Reduction in chest wall trauma
One further objective of minimally-invasive procedures is to reduce surgical trauma by minimizing the damage caused to the chest wall. While conventional surgery requires the entire sternum (breastbone) to be cut in half, minimally-invasive procedures do not often require more than an incision five to six centimeters in length, which is made between the ribs. In addition to reducing blood loss and the patient's risk of infection, this also improves cosmetic results, as well as reducing post-operative pain and allowing a faster recovery.
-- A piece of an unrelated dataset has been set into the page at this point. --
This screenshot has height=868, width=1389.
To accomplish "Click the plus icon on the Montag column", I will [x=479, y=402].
Treatment of certain isolated heart valve defects

Minimally-invasive procedures have become firmly established in the treatment of isolated heart valve defects. For instance, a surgeon treating a defective mitral valve - the valve between the left atrium and the left ventricle - can perform a left anterior thoracotomy (also known as a mini-thoracotomy) - a small incision in the side of the chest - in order to gain access to the heart and replace or repair the heart valve. While this procedure requires the patient to be connected to a cardiopulmonary bypass (heart-lung) machine via the blood vessels in the groin, a catheter-based procedure to treat a narrowed aortic valve (aortic valve stenosis) can be performed without cardiopulmonary bypass. This procedure involves the surgeon making a small incision below the left nipple and using a catheter to advance a prosthetic aortic valve through the wall of the heart. Once the catheter has reached the defective valve, the surgeon uses x-ray guidance technology to expand and implant the prosthetic valve. This catheter-based technique, which is carried out by an interdisciplinary team of cardiac surgeons and cardiologists, can also be performed using a different approach route, which is accessed via a blood vessel in the groin (i.e. without the need for an incision in the chest wall).
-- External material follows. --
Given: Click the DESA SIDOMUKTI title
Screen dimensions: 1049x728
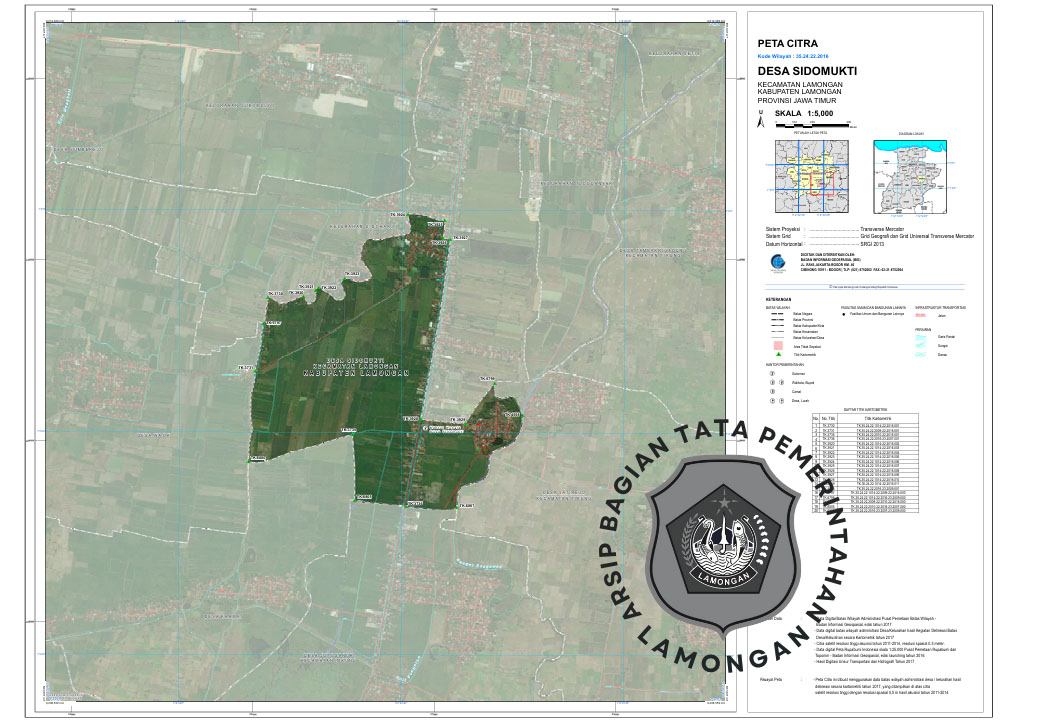Looking at the screenshot, I should [808, 72].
Certain bypass surgery procedures do not require cardiopulmonary bypass (a heart-lung machine)

Minimally-invasive techniques have also proven effective in certain types of bypass surgery, where the need for cardiopulmonary bypass (a heart-lung machine) has been eliminated, allowing the procedure to be performed on a beating heart (known as off-pump technique). Surgery on a beating heart involves the use of suction cups in the area of the diseased coronary arteries in order to minimize the motion of the heart, thus making it possible for the bypass grafts to be implanted.
The degree of trauma caused by this procedure is particularly small when only the left coronary artery is affected by stenosis, and thus only one bypass graft is required. In this case (which is anything but common), the procedure can be performed without cardiopulmonary bypass (a heart-lung machine), and will only require an incision a few centimeters in length to be made in the chest wall.
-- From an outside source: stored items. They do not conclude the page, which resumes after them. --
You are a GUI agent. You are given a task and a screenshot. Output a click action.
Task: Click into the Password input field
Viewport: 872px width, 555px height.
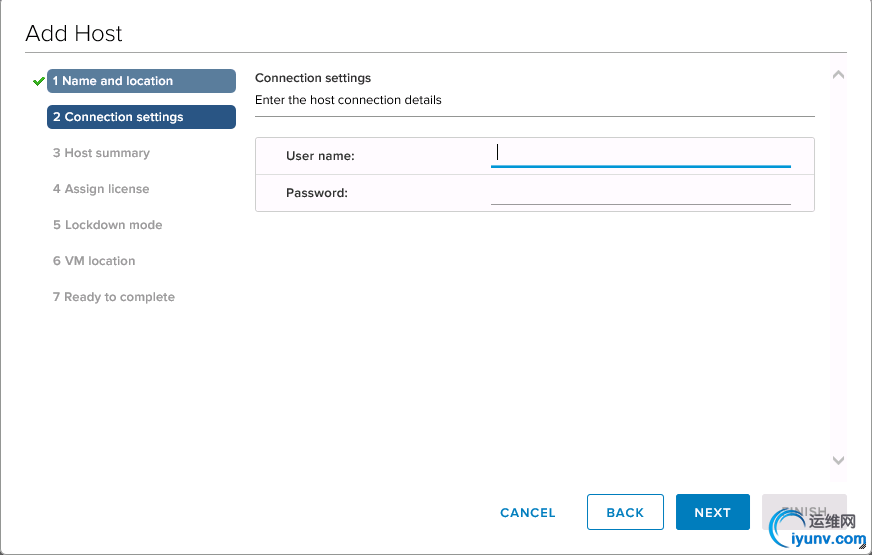[x=640, y=192]
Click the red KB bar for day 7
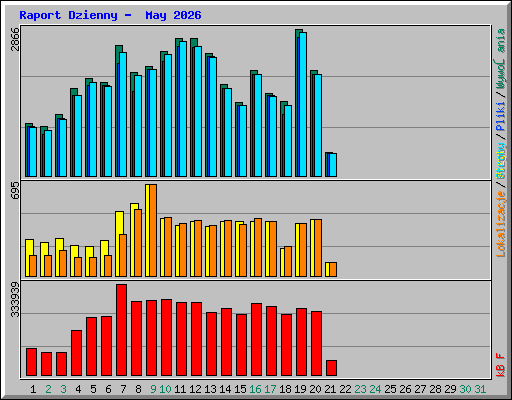 (122, 330)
Limitations of minimally-invasive procedures


Purely endoscopy-based (keyhole) procedures

Purely endoscopy-based (keyhole) procedures, such as those used for gall bladder removal, have not shown to be viable in the field of cardiac surgery. These procedures have so far proved impractical mainly due to the heart's complex anatomy and the fact that the thoracic cavity is a crowded space to work in. So far, surgeons have only ventured as far as using camera systems, endoscopic light sources and long endoscopic instruments to assist with certain procedures.
Not feasible or advisable for the treatment of all types of heart disease.

Not feasible or advisable for the treatment of all types of heart disease

Not all types of heart disease can be - or should be - treated using minimally-invasive procedures. The benefits of procedures that are simpler, quicker and less invasive must be weighed against the potential of these procedures having an adverse effect on long-term outcomes. It is not usually possible for more complex heart surgery and combined procedures to be performed using minimally-invasive techniques.